The full-scale war lasted from 1991 until a ceasefire deal in 1994, and as a result, Armenia occupied 20 percent of Azerbaijan’s internationally recognized territory – the Karabakh region and surrounding districts. The bloody war claimed the lives of over 30,000 Azerbaijanis and expelled one million more from their homeland.
All kinds of energy, electricity and transport connections, including highways and railways to and from Nakhchivan, were closed by Armenia. Overland and air connection with Nakhchivan is available either via Iran in the south or through Türkiye in the west.
After the occupation of Azerbaijan's Karabakh region by Armenia, the natural gas pipeline stretching from mainland Azerbaijan to Nakhchivan became dysfunctional.
Since then, SOCAR has been transporting natural gas to Nakhchivan in a swap operation with Iran, which gets gas from Baku and delivers it to Nakhchivan.
The Azerbaijani exclave has a population of about 500,000 and annual natural gas consumption of nearly half a billion cubic meters.
With the construction of the new pipeline, Nakhchivan will get uninterrupted natural gas supply through Türkiye. The gas to be transported in the new pipeline will reportedly meet the entire annual demand of the region.
The project is the fourth energy route connecting Türkiye and Azerbaijan after the Baku-Tbilisi-Ceyhan oil pipeline, Baku-Tbilisi-Erzurum, and Trans Anatolian Pipeline (TANAP) gas lines. TANAP is the largest segment of the Southern Gas Corridor mega pipeline that supplies gas from Azerbaijan to Türkiye and Europe.
After Azerbaijan’s liberation of its territories from Armenian occupation in 2020, all economic and transport links in the region were set to be restored. Armenia had agreed to guarantee the safety of transport links between the western regions of Azerbaijan and the Azerbaijani exclave of Nakhchivan to ensure the unimpeded movement of citizens, vehicles, and cargo in both directions.

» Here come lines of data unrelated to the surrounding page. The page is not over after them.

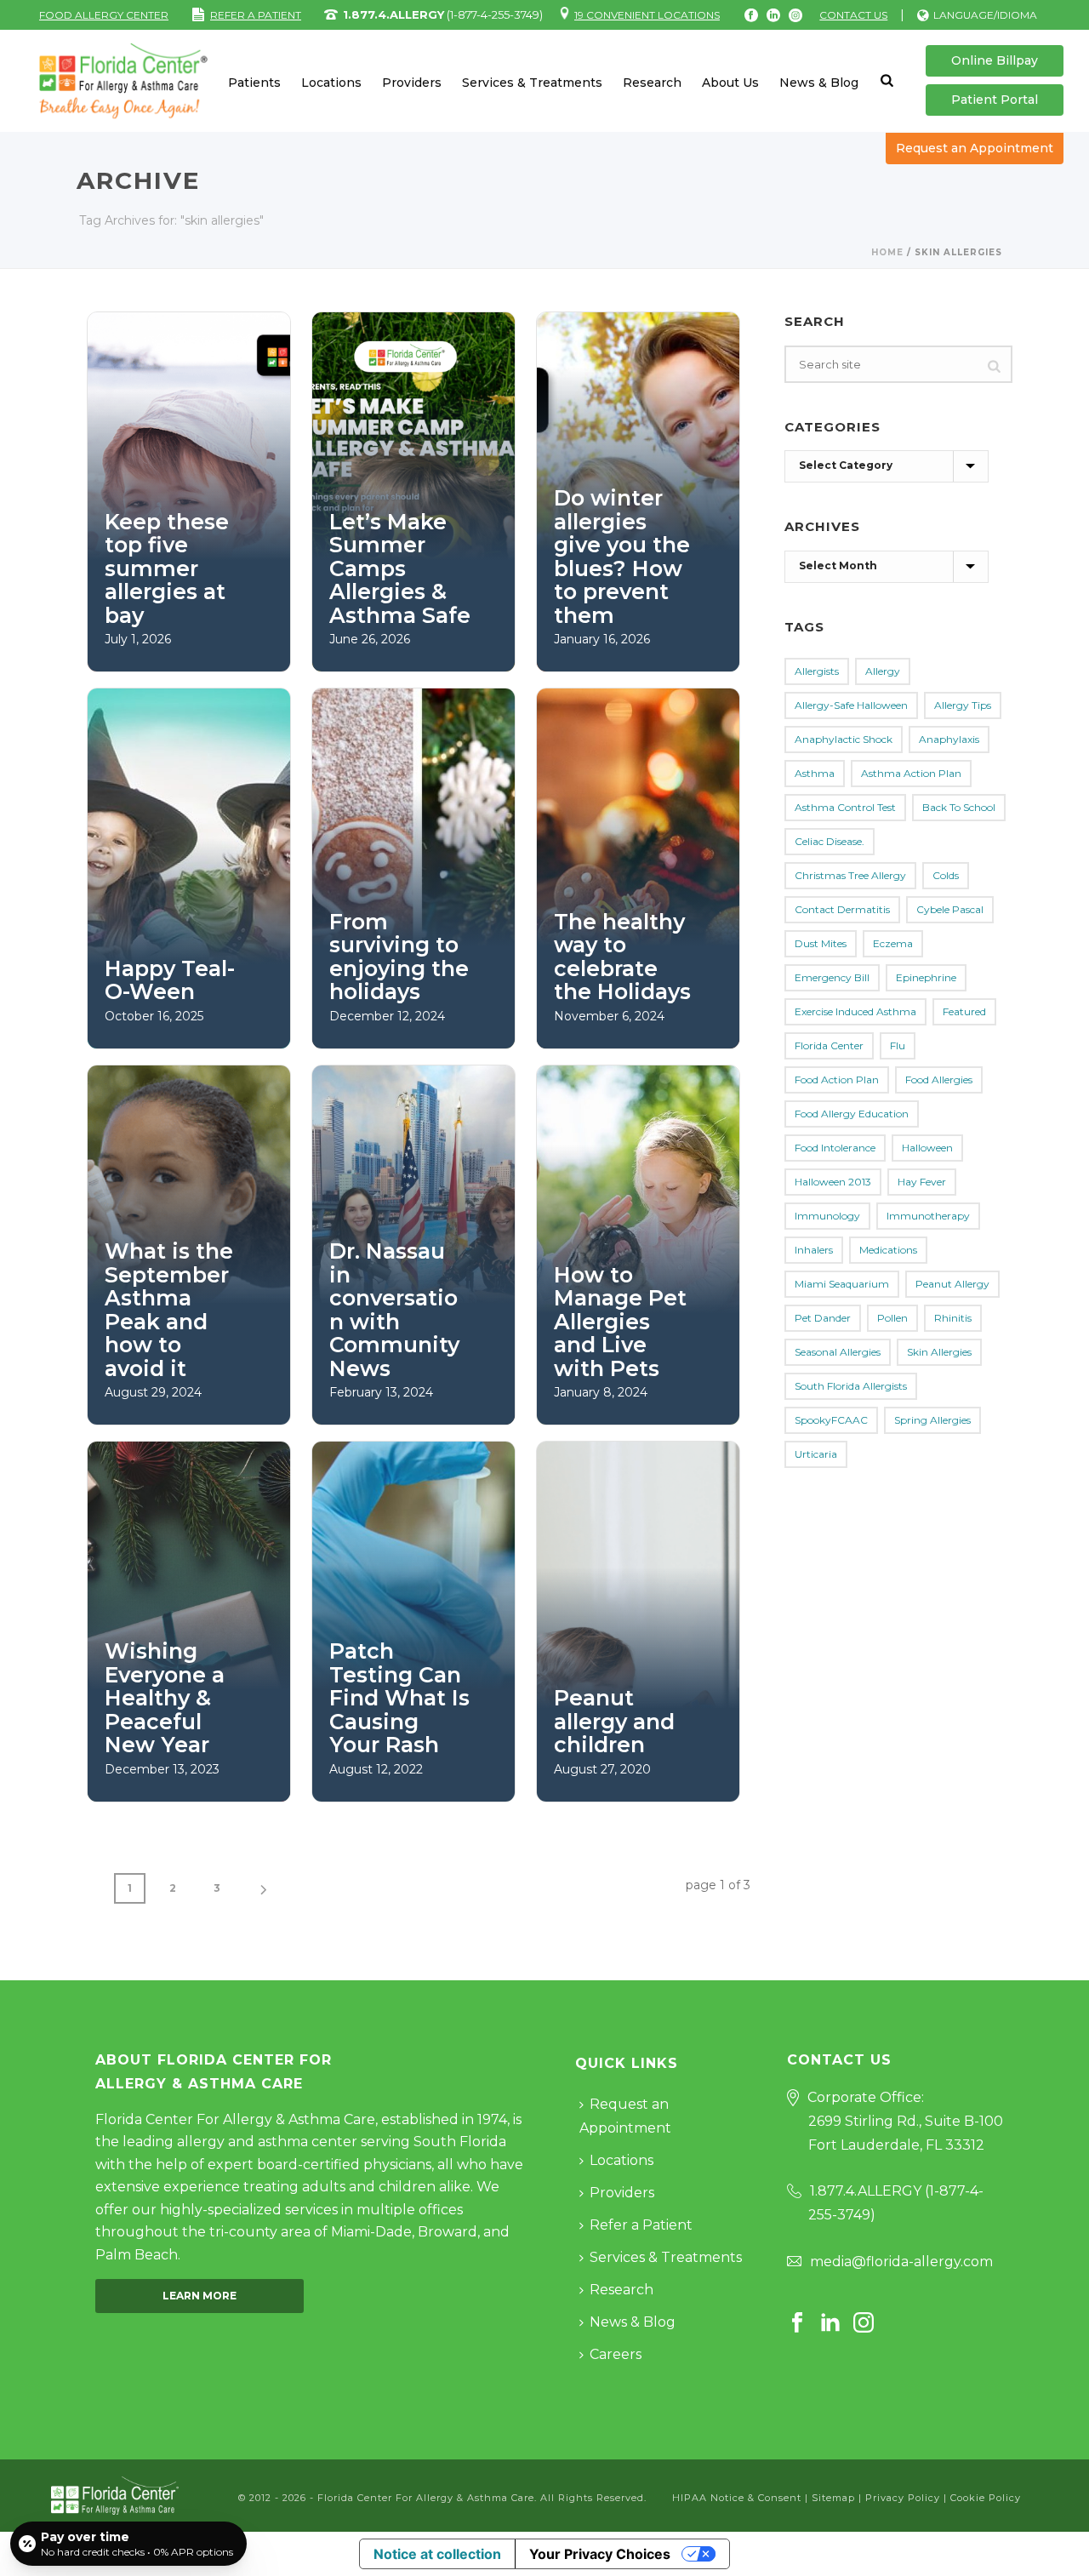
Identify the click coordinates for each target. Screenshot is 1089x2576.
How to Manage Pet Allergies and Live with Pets (620, 1321)
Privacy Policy (902, 2498)
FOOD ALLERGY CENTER (103, 15)
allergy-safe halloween (851, 705)
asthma (815, 773)
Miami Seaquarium (842, 1283)
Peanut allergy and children (614, 1721)
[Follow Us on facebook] (797, 2323)
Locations (331, 82)
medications (888, 1249)
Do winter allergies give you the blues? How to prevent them (622, 556)
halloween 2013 (833, 1181)
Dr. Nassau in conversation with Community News (394, 1309)
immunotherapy (928, 1215)
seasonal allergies (838, 1351)
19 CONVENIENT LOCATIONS (647, 15)
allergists (817, 671)
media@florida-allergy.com (901, 2261)
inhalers (814, 1249)
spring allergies (932, 1420)
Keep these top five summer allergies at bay (167, 568)
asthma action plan (911, 773)
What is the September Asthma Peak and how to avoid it (169, 1309)
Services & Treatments (532, 82)
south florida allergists (851, 1385)
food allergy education (852, 1113)
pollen (892, 1317)
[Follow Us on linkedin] (830, 2323)
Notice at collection (437, 2553)
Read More (168, 639)
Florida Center (829, 1045)
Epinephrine (926, 977)
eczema (893, 943)
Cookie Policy (985, 2498)
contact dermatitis (842, 909)
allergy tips (962, 705)
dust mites (821, 943)
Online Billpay (994, 60)
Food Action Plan (837, 1079)
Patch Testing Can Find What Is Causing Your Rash (399, 1697)
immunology (827, 1215)
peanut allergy (952, 1283)
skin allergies (939, 1351)
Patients (254, 82)
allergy (882, 671)
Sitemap (833, 2498)
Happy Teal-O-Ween (170, 980)
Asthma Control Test (845, 807)
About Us (730, 82)
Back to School (958, 807)
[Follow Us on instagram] (863, 2323)
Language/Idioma (985, 15)
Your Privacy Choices (599, 2553)
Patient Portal (994, 99)
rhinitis (953, 1317)
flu (897, 1045)
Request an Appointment (974, 148)
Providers (412, 82)
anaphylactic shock (843, 739)
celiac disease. (829, 841)
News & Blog (818, 82)
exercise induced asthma (855, 1011)
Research (652, 82)
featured (964, 1011)
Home (887, 252)
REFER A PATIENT (255, 15)
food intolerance (835, 1147)
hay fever (922, 1181)
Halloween (927, 1147)
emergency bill (832, 977)
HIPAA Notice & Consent (736, 2498)
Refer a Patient (641, 2225)
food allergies (938, 1079)
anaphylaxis (949, 739)
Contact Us (853, 15)
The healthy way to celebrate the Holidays (622, 957)
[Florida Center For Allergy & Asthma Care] (115, 2495)
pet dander (823, 1317)
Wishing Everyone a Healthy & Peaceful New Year (165, 1697)
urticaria (816, 1454)
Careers (615, 2354)
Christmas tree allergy (850, 875)
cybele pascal (950, 909)
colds (945, 875)
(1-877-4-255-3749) (443, 14)
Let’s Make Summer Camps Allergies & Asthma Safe (399, 568)
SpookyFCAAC (831, 1420)
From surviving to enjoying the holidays (399, 957)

Based on the agreement, the construction of new transport communications connecting Nakhchivan and the western regions of Azerbaijan – the Zangezur multimodal transport corridor – was planned. However, due to Armenia's failure to fulfill its obligations, the project remains incomplete. Despite this, construction is ongoing on Azerbaijan’s side, with a completion rate exceeding 50%.